Collections encompass more than 5,000 objects: furniture delivered on early mission ships like the Thaddeus, printed works from missionary presses, theological texts used by clergy such as David Belden Lyman, Hawaiian-language newspapers including issues connected to the Aloha ʻAina and early Hawaiian literacy initiatives, palaeographic manuscripts, sermon manuscripts, Hawaiian petitions to monarchs such as Kamehameha III, and personal correspondence among families linked to the American Board of Commissioners for Foreign Missions. Exhibits combine material culture, maps showing routes between Boston and Honolulu, and interactive displays contextualizing conversion narratives, literacy campaigns, agricultural introductions (for example, taro and introduced crops), and political transformations leading to constitutional moments involving figures like Gerrit P. Judd and Queen Liliʻuokalani. Rotating exhibitions have featured loans from institutions such as the Hawaii State Archives, Library of Congress, and the Peabody Essex Museum.

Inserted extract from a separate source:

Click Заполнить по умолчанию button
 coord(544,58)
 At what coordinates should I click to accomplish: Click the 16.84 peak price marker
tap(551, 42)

Educational Programs and Research

The museum offers curriculum-aligned tours for K–12 students tied to Hawaiian language immersion schools, teacher workshops with scholars from the University of Hawaiʻi at Mānoa and community-based ʻŌiwi educators, and public lecture series featuring historians of the Pacific Islands, theologians, and archivists. Fellowships and research grants attract graduate students in fields associated with the Center for Pacific Islands Studies and visiting researchers accessing manuscript collections, family papers of missionary descendants, and digitized resources cooperatively cataloged with the Hawaiʻi State Archives and the Library of Congress. Public programming addresses contested histories through panels involving representatives from organizations such as ʻAhahui Kaʻahumanu, Native Hawaiian cultural practitioners, and legal scholars who have worked on issues connected to the Apology Resolution.

Preservation and Conservation

Conservation efforts in the museum prioritize material stabilization, environmental monitoring, and culturally appropriate stewardship protocols developed with Native Hawaiian advisors and institutional partners like the Hawaiʻi Historic Places Review Board. Treatment plans for fragile textiles, koa wood furniture, and early printed Hawaiian-language type involve conservators trained in both preventive conservation standards from the American Institute for Conservation and indigenous care practices advocated by community stakeholders. The site’s stewardship also involves archaeological assessment in collaboration with the Hawaiʻi State Historic Preservation Division when ground-disturbing work is required, and provenance research to address questions of acquisition, repatriation, and cultural property.

Visitor Information and Access

Located in downtown Honolulu near landmarks such as ʻIolani Palace, the museum provides guided tours, rotating exhibitions, and access to reading-room materials by appointment for researchers. Visitors can coordinate programs with nearby institutions including the Hawaii State Art Museum and the Aloha Tower Marketplace. Accessibility features, ticketing policies, hours of operation, and special event schedules are managed by the museum’s administrative office and public programs staff; visitors are encouraged to contact museum staff for group visits, school bookings, or research appointments.